Expectations Dim for OLED Lighting

High costs could keep white organic-light-emitting diodes off the shelf

3 min read

A new report suggests that organic light-emitting diodes, or OLEDs, won't come anywhere close to replacing conventional illuminators like incandescent and compact fluorescent lightbulbs in the foreseeable future. The analysis, conducted by Lux Research, a technology consultancy based in Boston, is marked by an extremely bleak projection of the worldwide OLED lighting market in 2020—a mere US $58 million in annual sales.

But experts from industry and academia and even other independent analysts aren't nearly so pessimistic, with one annual sales projection in the billions of dollars. Which future for OLED lighting comes to pass will depend on how much technology developed for OLED displays proves transferable to the lighting world.
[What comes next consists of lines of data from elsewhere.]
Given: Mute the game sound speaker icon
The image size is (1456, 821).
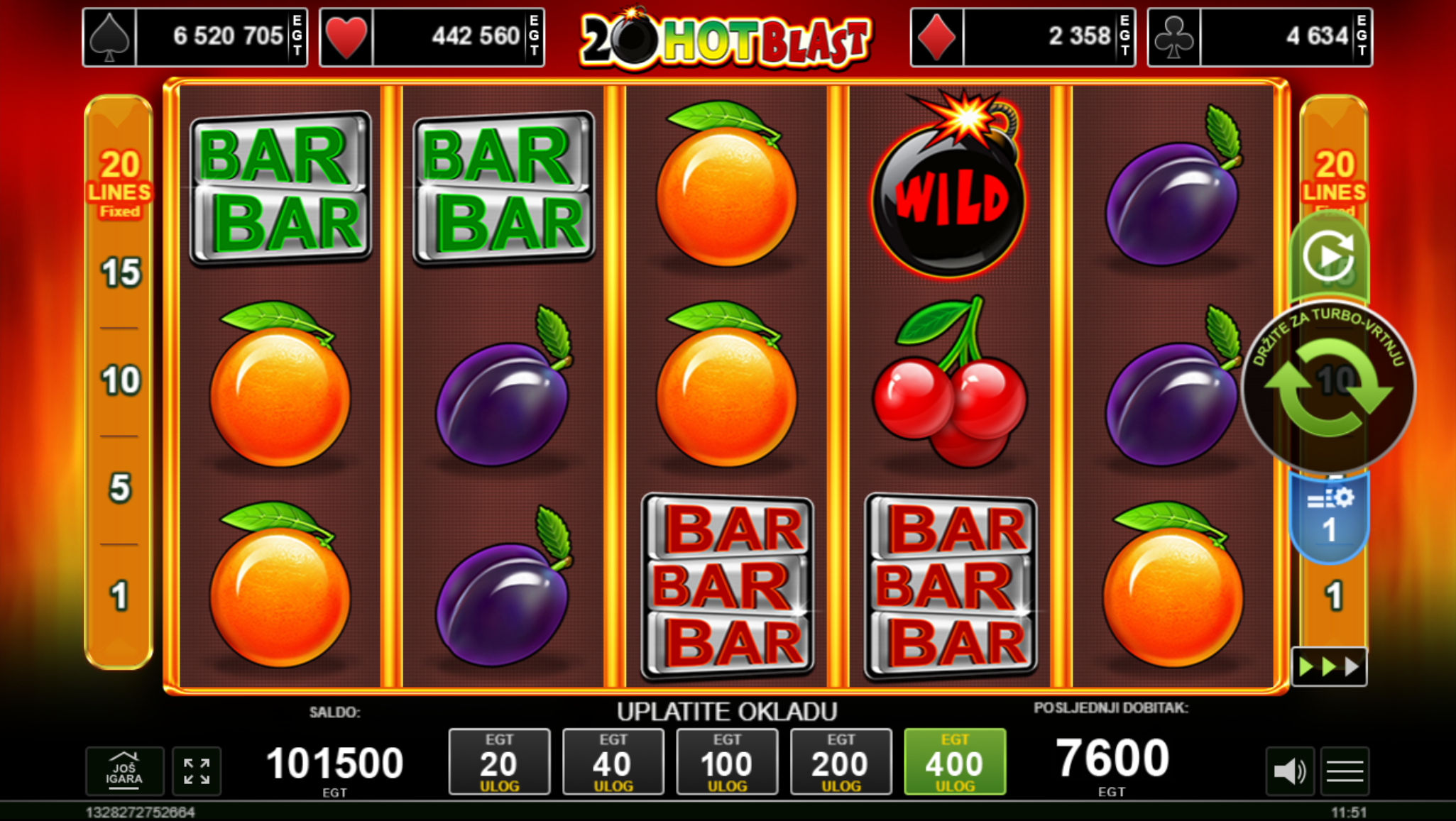Looking at the screenshot, I should point(1290,771).
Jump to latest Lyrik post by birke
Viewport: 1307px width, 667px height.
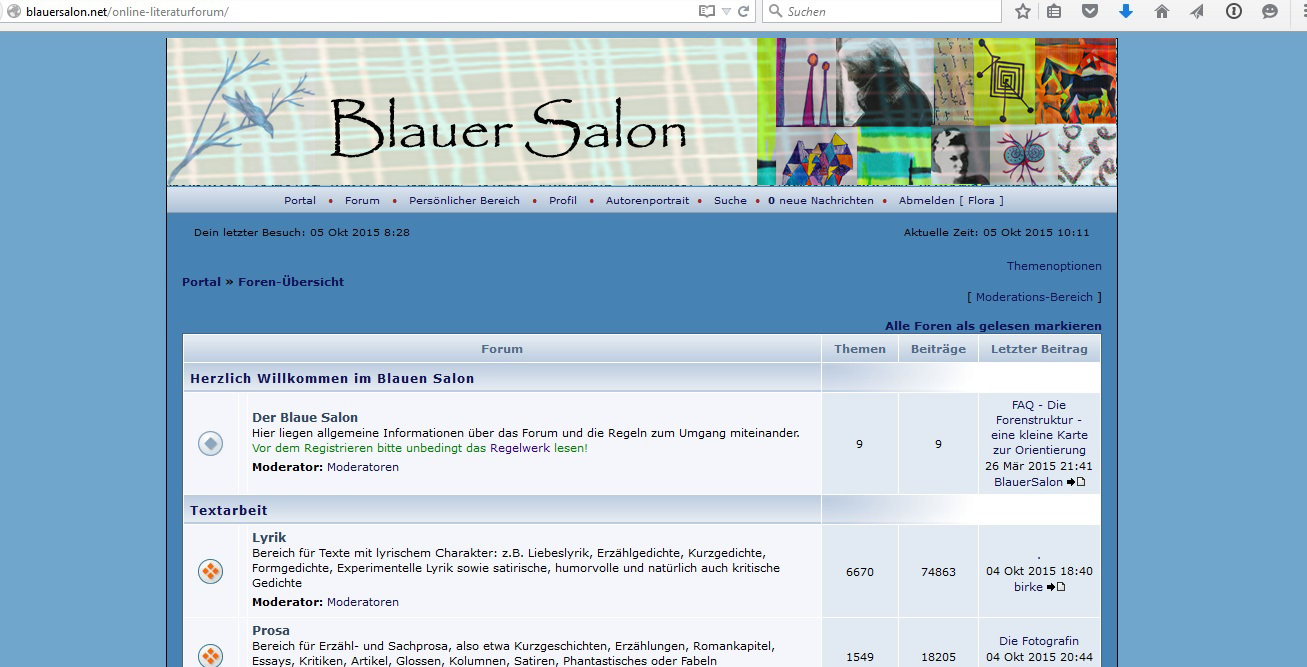point(1055,587)
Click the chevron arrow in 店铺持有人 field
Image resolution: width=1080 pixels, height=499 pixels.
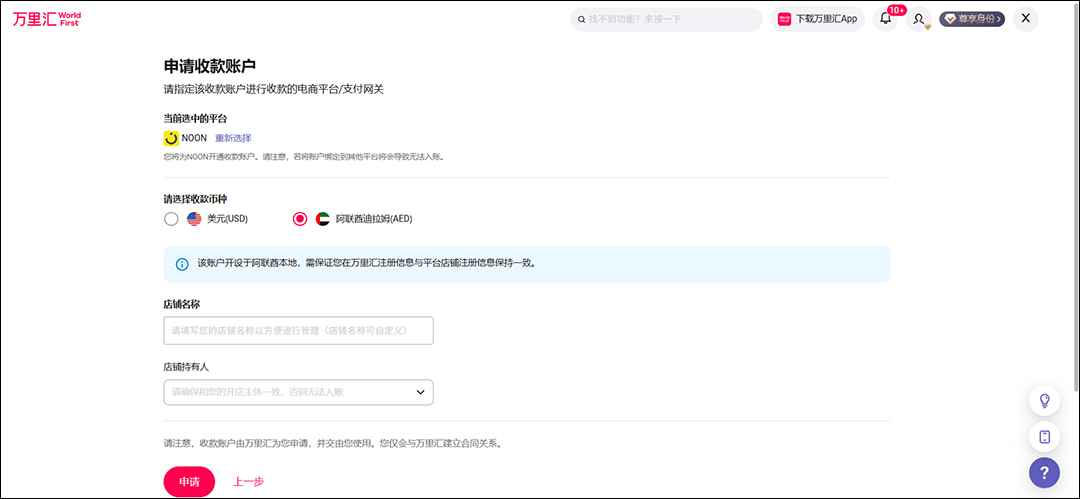tap(421, 392)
Like conventional, inorganic LEDs, an OLED is an assembly of semiconductors sandwiched between two electrodes. Voltage at the positive electrode yanks resident electrons out of the inner semiconductor layers, leaving vacancies, or holes, while the negative electrode pushes new electrons in. When electrons meet holes, photons are emitted.

But OLEDs have carbon-based semiconductors, and when it comes to producing white light, the organic and inorganic varieties do it differently. Ordinary white LEDs are actually blue diodes shining through a yellow phosphor. OLEDs create white by combining red, green, and blue semiconductor films—either stacked on top of each other or laid down in thin, alternating stripes.

Proponents of OLEDs tout the quality of light they produce and the fact that they can be molded into any shape, two characteristics that also distinguish them from LEDs. OLEDs could also, in theory, save more than 90 percent of the energy that's currently used to power incandescents and consume less than half the electricity needed by compact fluorescents. Because of this potential, the U.S. Department of Energy has invested about $40 million in OLED lighting research.

But right now, because OLEDs are still a new technology, they're less efficient than compact fluorescent bulbs, and they're incredibly expensive: An OLED panel that produces slightly less light than a one-dollar 75-watt incandescent bulb costs $2560.

Jonathan Melnick, an analyst at Lux and the author of the damning report, claims that OLED lights will remain expensive and therefore obscure. "It's hard to see people adopting such an expensive lighting source without a compelling reason to do so," Melnick says. According to his report, the small future OLED market will be limited to designer applications—chic-looking lamps in swanky bars and upscale hotels—that take advantage of OLEDs' flexibility.

But others see a brighter future for the technology.

"The progress in OLED lighting has been spectacular in the recent past, and I don't see why it won't continue," says Stephen Forrest, a materials scientist at the University of Michigan who has made fundamental OLED developments. And a projection by NanoMarkets, a market research firm, pegs OLED lighting sales at more than $10 billion in 2018, over 100 times as much as the Lux estimate.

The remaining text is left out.